Text segment —
************

Paying the Piper is a 1949 Warner Bros. Looney Tunes cartoon directed by Robert McKimson. The short was released on March 12, 1949, and stars Porky Pig.

It is a parody of the fairy tale The Pied Piper and it involves Porky trying to stop a cat that disguises himself as the last rat to bring the rats back for the local cats, and later, to get the reward money back from the cat, by playing a clarinet. It has Porky in the role of the piper character.

Plot
The people of the town of Hamelin are celebrating the high rat population being driven from the town. The cats hearing the news understand that they do not bode well for them as it means their main food source is gone. In panic, they decide to go to the Supreme Cat for a solution to the problem. Supreme tells to the crowd of cats that his plan is to get the rats back by sabotaging the Piper's reward collecting with a rat suit.

While wearing the rat suit, Supreme sneaks into the town hall. Supreme arrives at the town hall as Porky is going to get his reward money from the mayor. Supreme walks straight into the mayor's office and does a Last of the Mohicans impression and the mayor tells Porky he won't be getting the money until that rat is gone.

************

Collected data —
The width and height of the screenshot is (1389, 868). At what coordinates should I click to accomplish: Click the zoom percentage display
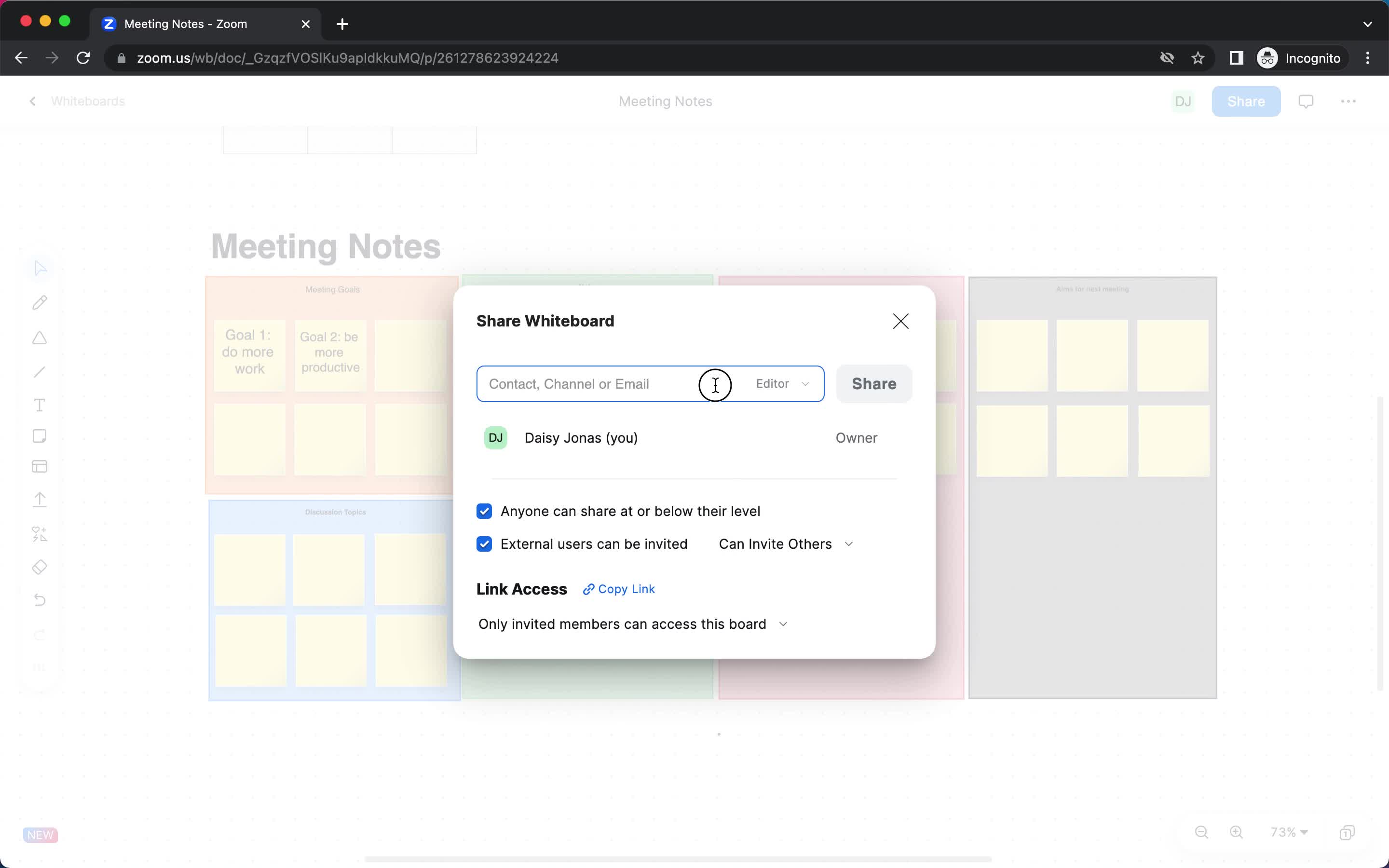point(1290,833)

************

Requirements —
**1.** Answer these questions using the text about the cartoon Paying the Piper:
(a) Who directed the cartoon?
(b) What instrument does Porky play to try to stop the cat?
(c) What does the mayor tell Porky after Supreme enters the office?
**2.** Carry on the Paying the Piper plot summary from its final sentence.

Answers to the tasks —
**1.**
(a) Robert McKimson
(b) A clarinet
(c) That he won't be getting the money until that rat is gone

**2.**
Around the town, Supreme bothers Porky by running around in the rat costume and momentarily removes it to trip and insult Porky in various ways. Porky eventually grabs the rat suit and Supreme deliberately loses it. Porky takes the empty costume back to the town hall to get the reward money. Just when the mayor gets the reward money from the vault, Supreme pops out and steals it. Porky chases after him to get it back, which he does by tricking the cat to come out of hiding by pretending to bring the rats back. Finally Porky gets the reward money and insults the cat back before he leaves playing his clarinet and walks into the distance.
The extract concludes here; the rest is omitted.